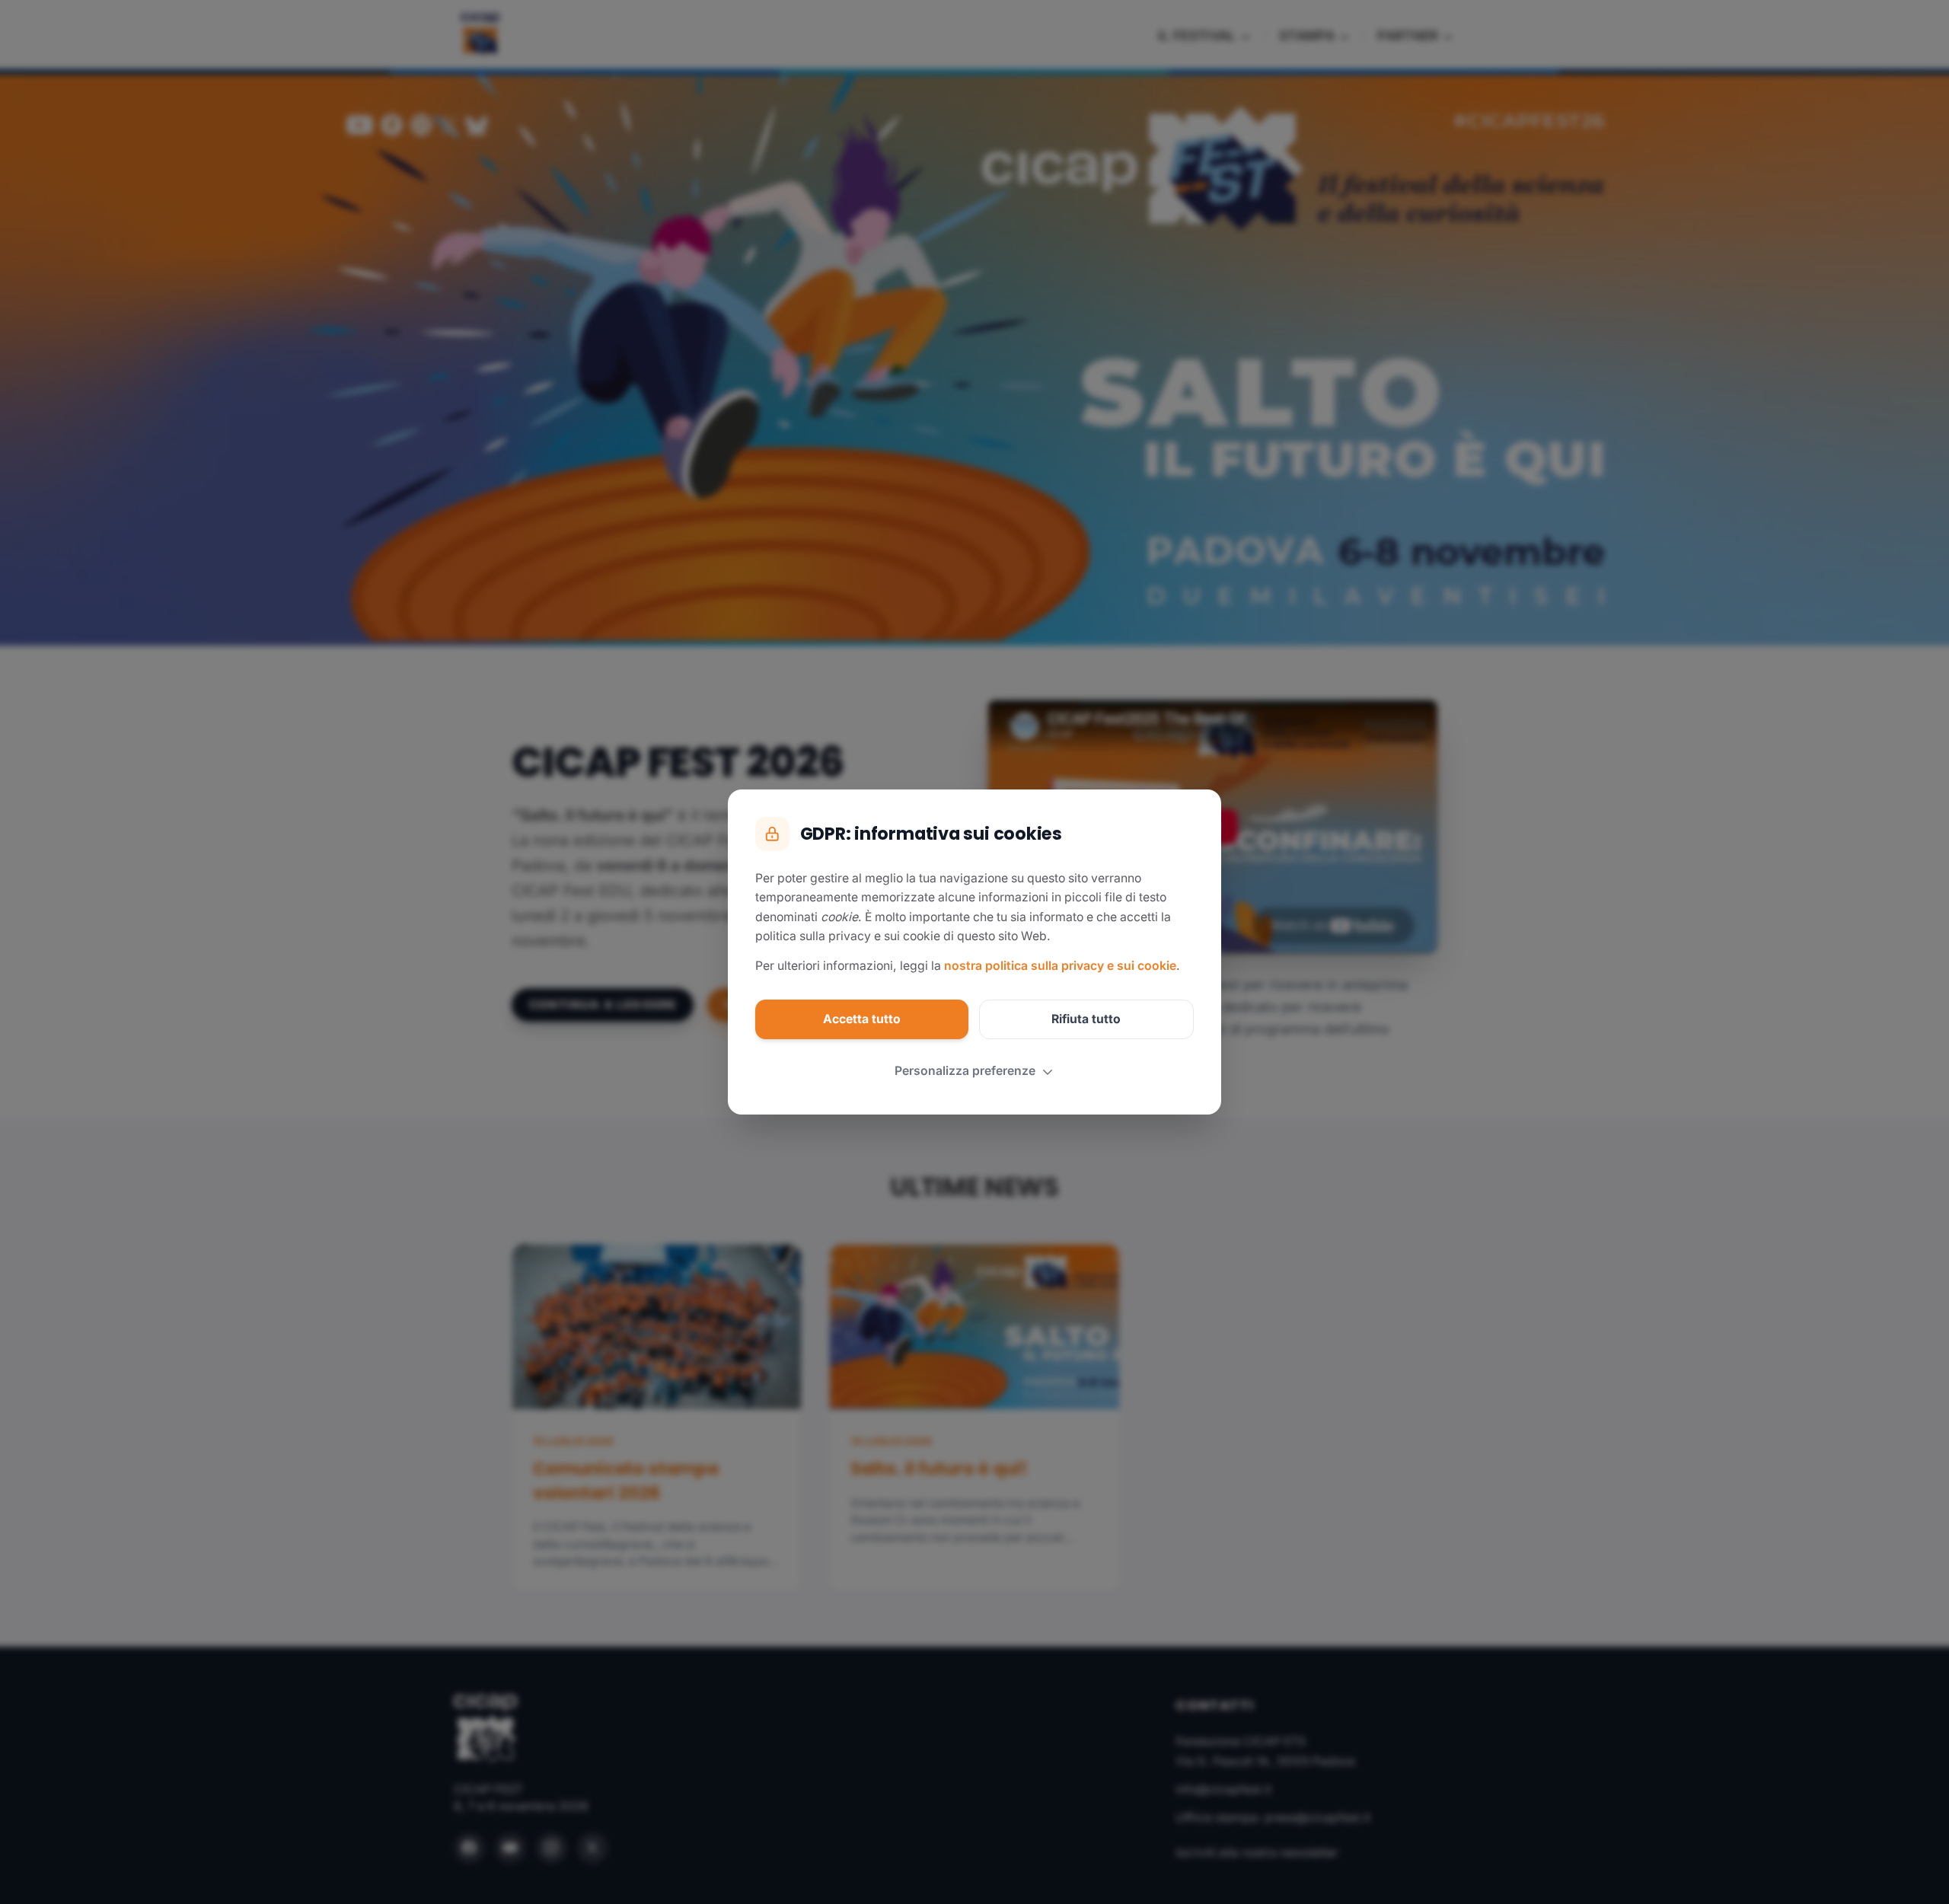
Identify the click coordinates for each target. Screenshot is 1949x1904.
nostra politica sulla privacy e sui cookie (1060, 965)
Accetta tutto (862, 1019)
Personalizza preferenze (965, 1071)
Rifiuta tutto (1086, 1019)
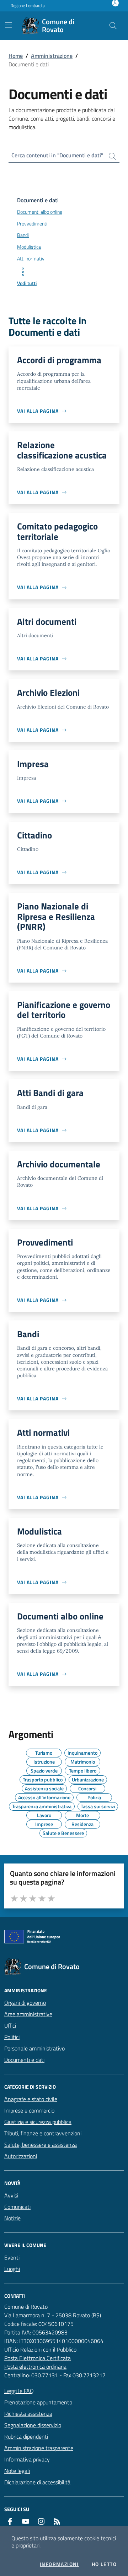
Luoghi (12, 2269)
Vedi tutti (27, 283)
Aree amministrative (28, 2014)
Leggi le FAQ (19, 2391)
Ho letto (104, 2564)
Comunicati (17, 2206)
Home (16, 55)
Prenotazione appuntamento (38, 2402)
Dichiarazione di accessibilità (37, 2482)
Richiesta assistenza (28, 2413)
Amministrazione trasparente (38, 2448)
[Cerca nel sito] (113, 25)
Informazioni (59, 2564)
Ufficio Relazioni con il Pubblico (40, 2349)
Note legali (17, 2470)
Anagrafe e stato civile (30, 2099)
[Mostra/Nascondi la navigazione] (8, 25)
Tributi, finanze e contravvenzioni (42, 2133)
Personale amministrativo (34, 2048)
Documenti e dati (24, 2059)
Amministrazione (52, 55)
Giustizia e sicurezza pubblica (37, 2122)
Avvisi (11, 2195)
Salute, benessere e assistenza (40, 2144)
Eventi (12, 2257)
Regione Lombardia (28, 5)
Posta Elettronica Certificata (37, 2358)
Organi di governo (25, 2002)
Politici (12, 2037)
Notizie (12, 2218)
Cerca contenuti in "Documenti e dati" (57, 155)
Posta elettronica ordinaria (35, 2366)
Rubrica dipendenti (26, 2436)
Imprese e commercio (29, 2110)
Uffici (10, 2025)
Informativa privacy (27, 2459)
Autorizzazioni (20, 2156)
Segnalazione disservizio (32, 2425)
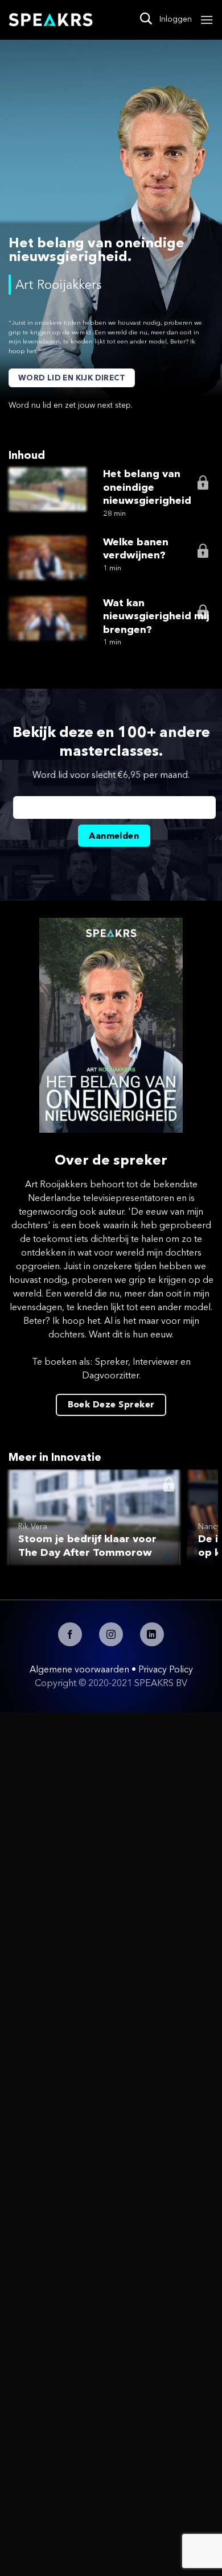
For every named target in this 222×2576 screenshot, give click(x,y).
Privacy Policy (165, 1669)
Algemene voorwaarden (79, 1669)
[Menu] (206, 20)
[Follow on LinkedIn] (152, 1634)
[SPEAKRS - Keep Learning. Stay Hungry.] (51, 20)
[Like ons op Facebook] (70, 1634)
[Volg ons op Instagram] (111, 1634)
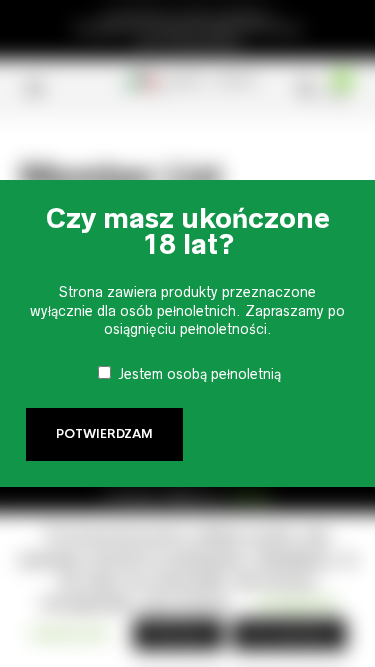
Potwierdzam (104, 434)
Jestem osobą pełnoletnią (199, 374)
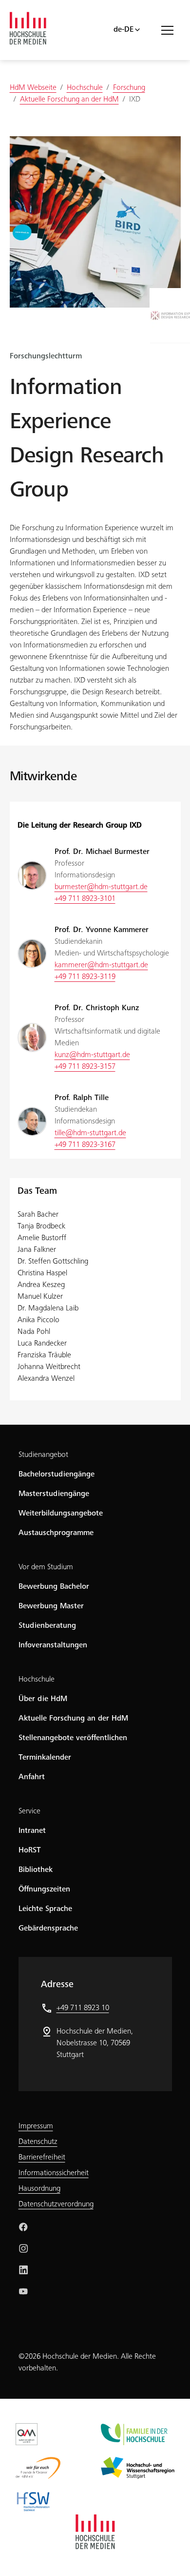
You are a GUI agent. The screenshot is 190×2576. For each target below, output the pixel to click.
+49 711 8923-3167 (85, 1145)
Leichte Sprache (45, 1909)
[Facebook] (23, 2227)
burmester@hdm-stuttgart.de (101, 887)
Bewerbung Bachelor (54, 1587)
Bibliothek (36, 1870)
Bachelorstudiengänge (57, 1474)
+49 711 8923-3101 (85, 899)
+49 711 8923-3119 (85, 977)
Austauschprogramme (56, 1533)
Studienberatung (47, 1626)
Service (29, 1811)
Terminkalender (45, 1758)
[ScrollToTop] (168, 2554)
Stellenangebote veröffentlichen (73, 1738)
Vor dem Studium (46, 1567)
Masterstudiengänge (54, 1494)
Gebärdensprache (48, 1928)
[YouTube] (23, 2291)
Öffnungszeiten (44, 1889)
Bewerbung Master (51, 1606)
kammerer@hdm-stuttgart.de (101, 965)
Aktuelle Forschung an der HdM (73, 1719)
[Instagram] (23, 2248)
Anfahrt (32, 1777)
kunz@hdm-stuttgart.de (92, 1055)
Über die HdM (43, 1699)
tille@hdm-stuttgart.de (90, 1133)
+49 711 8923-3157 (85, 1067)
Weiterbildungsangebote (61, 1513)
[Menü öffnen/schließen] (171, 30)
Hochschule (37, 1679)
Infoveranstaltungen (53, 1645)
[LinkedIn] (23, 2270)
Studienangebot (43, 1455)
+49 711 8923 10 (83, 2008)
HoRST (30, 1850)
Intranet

□ □ □

- _Task to complete_
Write out the entries above in full and exactly; no pictures.

- _Final answer_
Identify the click coordinates for each target. Screenshot is 1949x1904.
nostra politica sulla privacy e sui cookie (1060, 965)
Accetta tutto (862, 1019)
Personalizza preferenze (965, 1071)
Rifiuta tutto (1086, 1019)
Luoghi (12, 2269)
Vedi tutti (27, 283)
Aree amministrative (28, 2014)
Leggi le FAQ (19, 2391)
Ho letto (104, 2564)
Comunicati (17, 2206)
Home (16, 55)
Prenotazione appuntamento (38, 2402)
Dichiarazione di accessibilità (37, 2482)
Richiesta assistenza (28, 2413)
Amministrazione trasparente (38, 2448)
[Cerca nel sito] (113, 25)
Informazioni (59, 2564)
Ufficio Relazioni con il Pubblico (40, 2349)
Note legali (17, 2470)
Anagrafe e stato civile (30, 2099)
[Mostra/Nascondi la navigazione] (8, 25)
Tributi, finanze e contravvenzioni (42, 2133)
Personale amministrativo (34, 2048)
Documenti e dati (24, 2059)
Amministrazione (52, 55)
Giustizia e sicurezza pubblica (37, 2122)
Avvisi (11, 2195)
Salute, benessere e assistenza (40, 2144)
Eventi (12, 2257)
Regione Lombardia (28, 5)
Posta Elettronica Certificata (37, 2358)
Organi di governo (25, 2002)
Politici (12, 2037)
Notizie (12, 2218)
Cerca contenuti in "Documenti e dati" (57, 155)
Posta elettronica ordinaria (35, 2366)
Rubrica dipendenti (26, 2436)
Imprese e commercio (29, 2110)
Uffici (10, 2025)
Informativa privacy (27, 2459)
Autorizzazioni (20, 2156)
Segnalazione disservizio (32, 2425)
For every named target in this 222×2576 screenshot, give click(x,y).
Privacy Policy (165, 1669)
Algemene voorwaarden (79, 1669)
[Menu] (206, 20)
[Follow on LinkedIn] (152, 1634)
[SPEAKRS - Keep Learning. Stay Hungry.] (51, 20)
[Like ons op Facebook] (70, 1634)
[Volg ons op Instagram] (111, 1634)
Potwierdzam (104, 434)
Jestem osobą pełnoletnią (199, 374)
You are a GUI agent. The screenshot is 190×2576. For each target below, output the pixel to click.
+49 711 8923-3167 (85, 1145)
Leichte Sprache (45, 1909)
[Facebook] (23, 2227)
burmester@hdm-stuttgart.de (101, 887)
Bewerbung Bachelor (54, 1587)
Bibliothek (36, 1870)
Bachelorstudiengänge (57, 1474)
+49 711 8923-3101 (85, 899)
+49 711 8923-3119 (85, 977)
Austauschprogramme (56, 1533)
Studienberatung (47, 1626)
Service (29, 1811)
Terminkalender (45, 1758)
[ScrollToTop] (168, 2554)
Stellenangebote veröffentlichen (73, 1738)
Vor dem Studium (46, 1567)
Masterstudiengänge (54, 1494)
Gebärdensprache (48, 1928)
[YouTube] (23, 2291)
Öffnungszeiten (44, 1889)
Bewerbung Master (51, 1606)
kammerer@hdm-stuttgart.de (101, 965)
Aktuelle Forschung an der HdM (73, 1719)
[Instagram] (23, 2248)
Anfahrt (32, 1777)
kunz@hdm-stuttgart.de (92, 1055)
Über die HdM (43, 1699)
tille@hdm-stuttgart.de (90, 1133)
+49 711 8923-3157 (85, 1067)
Weiterbildungsangebote (61, 1513)
[Menü öffnen/schließen] (171, 30)
Hochschule (37, 1679)
Infoveranstaltungen (53, 1645)
[LinkedIn] (23, 2270)
Studienangebot (43, 1455)
+49 711 8923 10 (83, 2008)
HoRST (30, 1850)
Intranet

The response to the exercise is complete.